They had post-mortem meetings on their Tier 0/Tier 1 first pass processing and on the data export exercise. The overall assessment is positive, with no major issues for CERN but problems with some T1 sites.
Currently continuing data export at 4-500
MB/s but they plan to repeat the whole exercise at the full rate of 770 MB/s
in the last two weeks of September. This will overlap with the start of CMS
CSA06 and a more intensive
CMS SC Status
Their planned data export exercise of disk to tape at 150 MB/s was delayed; meanwhile they try a higher rate for their “Tier 0 to Tier 1 disk to disk” exercise.
The target for CMS are: is 500 MB/s for 1 week, minimum acceptable is 300 MB/s for 3 days
The exercise started badly with the CERN power cut effects (Monday) then having an expired certificate for the FTS proxy server on Tuesday (this will be better managed when the service moves to FIO on new high-reliability hardware in September).
After Tuesday the work was progressing more smoothly:
- Reached 350 MB/s Wednesday but dropped overnight then recovered – not known why.
- Stopped for CERN Oracle data base upgrade on Thursday.
- Reached 300 MB/s Thursday, dropped overnight and effectively stopped Friday morning. Unexpected status replies from Castor caused Phedex to issue 80000 ‘prepare-to-get’ requests which took hours to process.
350 MB/s on Friday afternoon
- And 350 MB/s has been maintained since then.
Specific problems: Low rates to RAL and not using CNAF due to their Castor2 migration. At the Operations meeting CNAF told them they could restart. After some problem overnight, since 09.00 CET Monday CNAF has been taking about data at the 100 MB/s rate and CMS reached their 500 MB/s target.
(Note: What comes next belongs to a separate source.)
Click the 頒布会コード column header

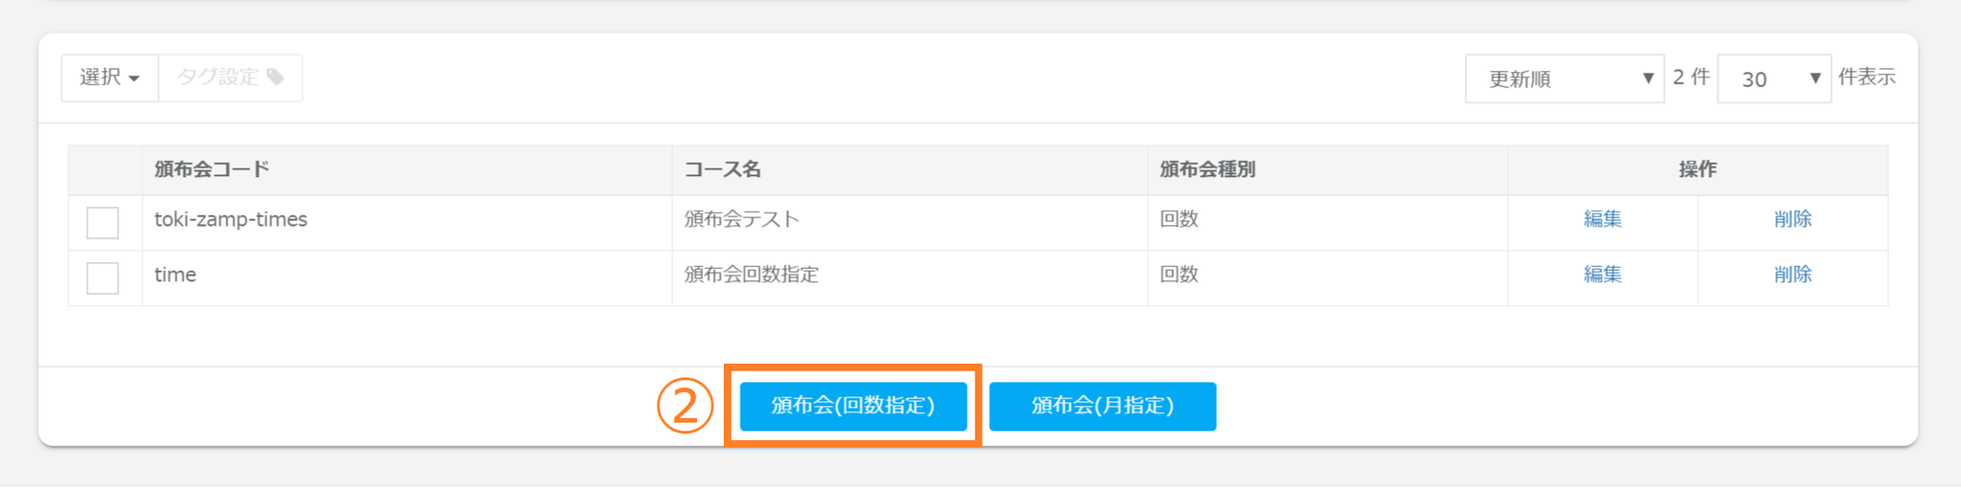(212, 169)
The plan is to continue this week or until they have seen sufficient stable running. A 30 minute Castor stop at CERN Wednesday will be useful to test their recovery procedures.
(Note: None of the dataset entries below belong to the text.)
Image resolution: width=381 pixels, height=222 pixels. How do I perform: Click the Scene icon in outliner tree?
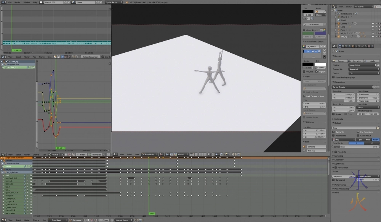click(335, 10)
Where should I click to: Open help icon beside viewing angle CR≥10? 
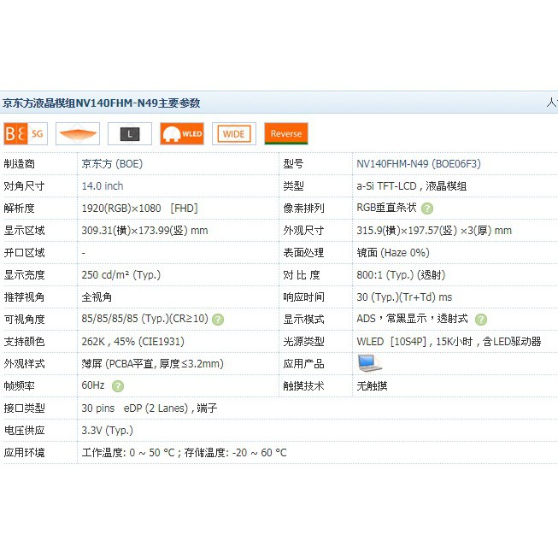218,319
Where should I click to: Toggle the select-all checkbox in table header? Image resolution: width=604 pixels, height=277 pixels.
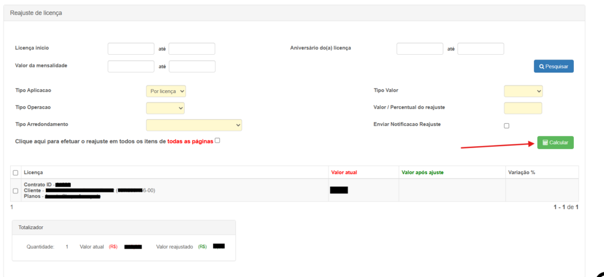[x=15, y=173]
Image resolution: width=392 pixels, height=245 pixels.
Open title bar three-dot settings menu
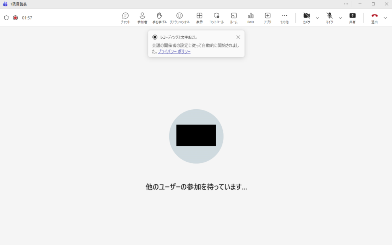tap(346, 4)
L.Bauerdick stated that the improvements achieved and the effort spent are very visible and appreciated in CMS.
Planned to start raw data distribution,
reconstruction and stripping at Tier 1 in July. In parallel it continues
“Log Files Transfers problem” - LHCb stores batch job logs back to a central CERN classic SE (run as a VO-box service) using lcg-cp (which runs a gridftpd on the SE). This ran well during July then started having process-avalanches and crashing the box. This was traced to exceeding a 32000 directory entry limit which the lcg-cp/gridftp chain did not handle well. This was fixed and also LHCb reduced the numbers of individual files sent the system restarted running well
IT remains worried about the scalability of a central gridftp file server for job logs. ATLAS runs a similar service currently at lower rates. Improvements are being studied e.g. use castor2 or gridftp2 but a proper grid architecture solution would be desirable.
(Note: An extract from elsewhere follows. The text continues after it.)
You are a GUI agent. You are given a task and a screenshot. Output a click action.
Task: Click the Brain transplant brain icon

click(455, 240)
LHCB observe intermittent (very) slow performance when transferring some files from remote worker nodes to CERN. This happens to Castor2 and a classic SE so is not thought to be a Castor2 problem. As a workaround LHCb have increased their transfer timeout to 1000 seconds.
Issues from Last Week and from the SC Action List
From last week:
- CMS transfers to RAL run at a low rate (10 MB/s compared to target 50 MB/s).
- Medium and long-term solutions needed for the collection and access by end users of batch job logs.
- Understand limitations/usability of direct file transfer from worker nodes to CERN.
- All sites should be able to provide long term stability at their MoU performance levels.
- Site monitoring of local services - to be discussed in detail at September 15 SC Tech Day
- Tools to monitor transfer activities on FTS channels; provide access to FTS logs (Temporary solution being tested )
- Improve the performance and reliability of the gLite Resource Broker (critical path for CMS CSA06)
- Support multiple priority levels for grid batch jobs (critical path for LHCB distributed analysis)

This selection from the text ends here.